Kyrillische Kleinbuchstaben sehen aus wie kleine Versalien." Für die meisten Menschen mag ein solcher Satz allein als Ausdruck einer ganz eigenen Form von Poesie verständlich sein. Für Lucas de Groot bezeichnet er ein Problem. Kein großes Problem, denn de Groots Stimme ist so ruhig wie die Atmosphäre in der "Fontfabrik", seinem Büro in einem Hinterhof in Berlin-Schöneberg. Dort sitzen manchmal drei, manchmal sieben Leute vor Bildschirmen, die man größer noch nicht gesehen hat, und schauen auf Darstellungen, die der gewöhnliche Computernutzer nur kennt, wenn er für sein Word-Dokument nach Sonderzeichen sucht.

Lucas de Groot ist Schriftgestalter, von ihm stammt die Type TheAntiqua, in der der Freitag künftig gesetzt wird. Typograf? Kein Berufswunsch für früheste Kindheitstage, eher das Ziel, das erst allmählich, im Laufe von Jahren, erkennbar wird. 1963 in den Niederlanden geboren, studierte de Groot Grafikdesign in Den Haag. Bei Gerrit Noordzij, einem "großen" Typografen, wie de Groot sagt, auch wenn der keine populäre Schrift entworfen hat. Das Studium umfasst wie die Arbeit danach alles, was zum Corporate Design gehört. Aber wenn es um die Schriften geht, landen die Aufgaben immer häufiger bei ihm. 1993 kommt Lucas de Groot nach Berlin, arbeitet erst bei einer großen Firma, unterrichtet später, mittlerweile seit zwölf Jahren, an der Fachhochschule in Potsdam, und verbringt vor allem die Zeit damit, seine Schrift weiterzuentwickeln. Die heißt "Thesis", ist eigentlich eine ganze Familie, zu der auch TheAntiqua gehört, und die Arbeit daran dauert Jahre. Die kyrillischen und griechischen Varianten sind fertig, gerade geht es um die arabische Version. Vielleicht ist de Groot deshalb so ein ruhiger Mensch. Man braucht Geduld.

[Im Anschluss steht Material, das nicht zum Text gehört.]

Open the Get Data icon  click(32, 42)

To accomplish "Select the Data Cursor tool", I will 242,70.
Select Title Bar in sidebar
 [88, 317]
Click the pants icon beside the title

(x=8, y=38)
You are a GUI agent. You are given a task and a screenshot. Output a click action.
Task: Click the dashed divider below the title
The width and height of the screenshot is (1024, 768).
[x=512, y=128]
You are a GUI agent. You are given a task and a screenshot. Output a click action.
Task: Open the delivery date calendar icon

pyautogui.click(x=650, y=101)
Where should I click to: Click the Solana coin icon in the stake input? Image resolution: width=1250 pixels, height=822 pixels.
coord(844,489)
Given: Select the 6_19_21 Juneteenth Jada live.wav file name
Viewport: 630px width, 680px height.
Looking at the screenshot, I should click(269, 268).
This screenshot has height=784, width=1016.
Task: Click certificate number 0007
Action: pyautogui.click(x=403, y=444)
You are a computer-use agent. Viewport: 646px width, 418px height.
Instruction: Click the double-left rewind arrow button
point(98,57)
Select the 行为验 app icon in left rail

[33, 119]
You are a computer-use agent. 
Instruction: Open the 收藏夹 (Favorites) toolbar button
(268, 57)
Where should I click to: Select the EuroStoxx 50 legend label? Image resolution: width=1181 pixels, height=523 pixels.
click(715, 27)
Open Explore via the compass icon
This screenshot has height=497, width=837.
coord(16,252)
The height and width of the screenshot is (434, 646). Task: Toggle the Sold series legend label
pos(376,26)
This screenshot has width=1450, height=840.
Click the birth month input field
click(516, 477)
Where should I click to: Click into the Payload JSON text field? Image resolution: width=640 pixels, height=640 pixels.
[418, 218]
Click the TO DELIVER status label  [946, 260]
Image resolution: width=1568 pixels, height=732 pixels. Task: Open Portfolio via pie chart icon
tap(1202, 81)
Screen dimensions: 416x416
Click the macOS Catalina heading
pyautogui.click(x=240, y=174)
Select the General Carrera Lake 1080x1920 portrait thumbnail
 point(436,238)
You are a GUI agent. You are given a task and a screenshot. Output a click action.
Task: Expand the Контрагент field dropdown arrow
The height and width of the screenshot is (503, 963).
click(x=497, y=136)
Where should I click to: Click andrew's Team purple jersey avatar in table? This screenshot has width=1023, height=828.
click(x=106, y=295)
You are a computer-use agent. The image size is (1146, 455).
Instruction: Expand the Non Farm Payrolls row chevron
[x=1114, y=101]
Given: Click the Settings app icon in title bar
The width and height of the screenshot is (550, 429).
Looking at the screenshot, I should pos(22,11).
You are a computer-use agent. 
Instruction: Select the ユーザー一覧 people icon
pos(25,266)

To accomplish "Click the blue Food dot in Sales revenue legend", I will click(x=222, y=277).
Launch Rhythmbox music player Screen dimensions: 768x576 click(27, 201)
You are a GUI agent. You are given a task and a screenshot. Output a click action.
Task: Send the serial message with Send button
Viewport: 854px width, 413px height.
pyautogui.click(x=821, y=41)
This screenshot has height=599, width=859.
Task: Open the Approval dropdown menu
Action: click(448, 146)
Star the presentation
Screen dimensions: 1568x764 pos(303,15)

Wie kommt man darauf, eine neue Schrift zu entwerfen? Es habe einen Bedarf gegeben an einer serifenlosen Schriftfamilie mit vielen Gewichten und echten Kursiva. Gewichte meint die Fettungsgrade einer Schrift, da gibt es mittlerweile 15, die ganz dünnen, "Hairlines" genannt, die künftig im Kultur- und Alltagsbuch des Freitag zum Einsatz kommen werden, hat de Groot extra noch einmal angepasst. Für die Lesbarkeit, sagt de Groot, ist die Schriftart gar nicht so entscheidend. Es geht viel mehr um das Verhältnis von Klein- und Großbuchstaben, das Verhältnis von Schwarz- und Weißräumen, den Abstand zwischen den Buchstaben. Spationierung heißt letzteres, und die wird im neuen Freitag großzügiger ausfallen.

Am häufigsten charakterisiert de Groot seine eigenen Schriften mit dem Attribut "menschlich". Nicht zufällig sollen seine Druckbuchstaben an den Fluss und die Dynamik der Schreibschrift erinnern, nicht so hart und aufrecht dastehen wie die berühmte Helvetica oder die Univers. Das wirke autoritär, gerade in einer Sprache mit vielen Großbuchstaben. Lucas de Groot macht "weiche" Schriften, verwendet werden sie nicht nur vom Freitag, sondern auch bei Spiegel, ARD, Le Monde, Taz und Jungle World. Moment! Der Freitag, Taz, Jungle World, im Zweifel der Spiegel - entwirft de Groot am Ende so etwas wie eine "linke" Schrift? "Das will ich hoffen", sagt er und schmunzelt.